→ **Stated problem**:
Rewrite each line of the material below as an item in a numbered list, omitting any blank lines.

→ **Material provided**:
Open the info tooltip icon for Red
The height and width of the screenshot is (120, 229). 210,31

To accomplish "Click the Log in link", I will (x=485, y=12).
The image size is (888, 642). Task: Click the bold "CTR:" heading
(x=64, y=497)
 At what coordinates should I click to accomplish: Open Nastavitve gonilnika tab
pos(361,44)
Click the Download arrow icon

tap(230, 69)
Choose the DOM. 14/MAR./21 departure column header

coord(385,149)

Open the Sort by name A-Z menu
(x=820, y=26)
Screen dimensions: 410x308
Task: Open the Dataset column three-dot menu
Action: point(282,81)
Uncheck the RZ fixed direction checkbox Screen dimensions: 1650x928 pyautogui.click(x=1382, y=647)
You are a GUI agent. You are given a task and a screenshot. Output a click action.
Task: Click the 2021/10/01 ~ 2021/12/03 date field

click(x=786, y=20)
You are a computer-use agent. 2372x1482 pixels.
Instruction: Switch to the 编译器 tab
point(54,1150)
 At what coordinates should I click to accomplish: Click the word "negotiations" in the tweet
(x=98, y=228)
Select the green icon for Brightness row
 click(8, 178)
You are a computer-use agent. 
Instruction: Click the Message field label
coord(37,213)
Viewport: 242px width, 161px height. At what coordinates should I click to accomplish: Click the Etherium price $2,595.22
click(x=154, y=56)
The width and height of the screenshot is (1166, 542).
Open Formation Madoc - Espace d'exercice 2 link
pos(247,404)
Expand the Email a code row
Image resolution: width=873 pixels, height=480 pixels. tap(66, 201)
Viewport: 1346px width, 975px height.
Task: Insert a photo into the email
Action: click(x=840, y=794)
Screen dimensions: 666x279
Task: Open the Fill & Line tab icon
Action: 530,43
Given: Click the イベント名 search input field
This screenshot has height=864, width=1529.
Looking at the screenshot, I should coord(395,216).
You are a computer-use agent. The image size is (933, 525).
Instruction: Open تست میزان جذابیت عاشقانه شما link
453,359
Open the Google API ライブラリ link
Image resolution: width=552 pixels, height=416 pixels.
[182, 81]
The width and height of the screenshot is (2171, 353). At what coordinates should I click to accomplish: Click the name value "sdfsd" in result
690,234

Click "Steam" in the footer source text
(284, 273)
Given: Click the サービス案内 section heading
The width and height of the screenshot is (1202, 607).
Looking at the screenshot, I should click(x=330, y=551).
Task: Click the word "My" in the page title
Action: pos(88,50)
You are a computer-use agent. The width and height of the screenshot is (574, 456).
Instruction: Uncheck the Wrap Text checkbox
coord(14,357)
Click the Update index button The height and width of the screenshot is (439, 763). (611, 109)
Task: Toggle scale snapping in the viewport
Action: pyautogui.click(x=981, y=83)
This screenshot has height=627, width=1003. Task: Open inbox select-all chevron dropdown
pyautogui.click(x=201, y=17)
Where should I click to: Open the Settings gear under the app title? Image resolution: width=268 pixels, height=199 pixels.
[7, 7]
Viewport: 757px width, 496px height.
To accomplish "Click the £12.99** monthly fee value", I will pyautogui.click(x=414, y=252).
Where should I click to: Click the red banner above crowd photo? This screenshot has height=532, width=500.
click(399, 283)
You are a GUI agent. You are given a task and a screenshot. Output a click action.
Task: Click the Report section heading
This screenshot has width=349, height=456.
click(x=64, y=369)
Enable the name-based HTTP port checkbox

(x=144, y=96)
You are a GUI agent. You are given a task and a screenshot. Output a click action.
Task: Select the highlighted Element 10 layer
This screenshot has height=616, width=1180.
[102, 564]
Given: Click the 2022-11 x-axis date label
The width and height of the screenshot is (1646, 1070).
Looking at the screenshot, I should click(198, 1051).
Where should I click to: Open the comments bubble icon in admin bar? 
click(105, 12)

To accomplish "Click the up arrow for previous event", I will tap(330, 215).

→ **Task result**:
1. Open the info tooltip icon for Red
2. The height and width of the screenshot is (120, 229). 210,31
3. To accomplish "Click the Log in link", I will (x=485, y=12).
4. The image size is (888, 642). Task: Click the bold "CTR:" heading
5. (x=64, y=497)
6.  At what coordinates should I click to accomplish: Open Nastavitve gonilnika tab
7. pos(361,44)
8. Click the Download arrow icon
9. tap(230, 69)
10. Choose the DOM. 14/MAR./21 departure column header
11. coord(385,149)
12. Open the Sort by name A-Z menu
13. (x=820, y=26)
14. Screen dimensions: 410x308
15. Task: Open the Dataset column three-dot menu
16. Action: point(282,81)
17. Uncheck the RZ fixed direction checkbox Screen dimensions: 1650x928 pyautogui.click(x=1382, y=647)
18. You are a GUI agent. You are given a task and a screenshot. Output a click action.
19. Task: Click the 2021/10/01 ~ 2021/12/03 date field
20. click(x=786, y=20)
21. You are a computer-use agent. 2372x1482 pixels.
22. Instruction: Switch to the 编译器 tab
23. point(54,1150)
24.  At what coordinates should I click to accomplish: Click the word "negotiations" in the tweet
25. (x=98, y=228)
26. Select the green icon for Brightness row
27.  click(8, 178)
28. You are a computer-use agent. 
29. Instruction: Click the Message field label
30. coord(37,213)
31. Viewport: 242px width, 161px height. At what coordinates should I click to accomplish: Click the Etherium price $2,595.22
32. click(x=154, y=56)
33. The width and height of the screenshot is (1166, 542).
34. Open Formation Madoc - Espace d'exercice 2 link
35. pos(247,404)
36. Expand the Email a code row
37. Image resolution: width=873 pixels, height=480 pixels. tap(66, 201)
38. Viewport: 1346px width, 975px height.
39. Task: Insert a photo into the email
40. Action: click(x=840, y=794)
41. Screen dimensions: 666x279
42. Task: Open the Fill & Line tab icon
43. Action: 530,43
44. Given: Click the イベント名 search input field
45. This screenshot has height=864, width=1529.
46. Looking at the screenshot, I should coord(395,216).
47. You are a computer-use agent. The image size is (933, 525).
48. Instruction: Open تست میزان جذابیت عاشقانه شما link
49. 453,359
50. Open the Google API ライブラリ link
51. Image resolution: width=552 pixels, height=416 pixels.
52. [182, 81]
53. The width and height of the screenshot is (2171, 353). At what coordinates should I click to accomplish: Click the name value "sdfsd" in result
54. 690,234
55. Click "Steam" in the footer source text
56. (284, 273)
57. Given: Click the サービス案内 section heading
58. The width and height of the screenshot is (1202, 607).
59. Looking at the screenshot, I should click(x=330, y=551).
60. Task: Click the word "My" in the page title
61. Action: pos(88,50)
62. You are a computer-use agent. The width and height of the screenshot is (574, 456).
63. Instruction: Uncheck the Wrap Text checkbox
64. coord(14,357)
65. Click the Update index button The height and width of the screenshot is (439, 763). (611, 109)
66. Task: Toggle scale snapping in the viewport
67. Action: pyautogui.click(x=981, y=83)
68. This screenshot has height=627, width=1003. Task: Open inbox select-all chevron dropdown
69. pyautogui.click(x=201, y=17)
70. Where should I click to: Open the Settings gear under the app title? Image resolution: width=268 pixels, height=199 pixels.
71. [7, 7]
72. Viewport: 757px width, 496px height.
73. To accomplish "Click the £12.99** monthly fee value", I will pyautogui.click(x=414, y=252).
74. Where should I click to: Click the red banner above crowd photo? This screenshot has height=532, width=500.
75. click(399, 283)
76. You are a GUI agent. You are given a task and a screenshot. Output a click action.
77. Task: Click the Report section heading
78. This screenshot has width=349, height=456.
79. click(x=64, y=369)
80. Enable the name-based HTTP port checkbox
81. (x=144, y=96)
82. You are a GUI agent. You are given a task and a screenshot. Output a click action.
83. Task: Select the highlighted Element 10 layer
84. This screenshot has height=616, width=1180.
85. [102, 564]
86. Given: Click the 2022-11 x-axis date label
87. The width and height of the screenshot is (1646, 1070).
88. Looking at the screenshot, I should click(198, 1051).
89. Where should I click to: Open the comments bubble icon in admin bar? 
90. click(105, 12)
91. To accomplish "Click the up arrow for previous event", I will tap(330, 215).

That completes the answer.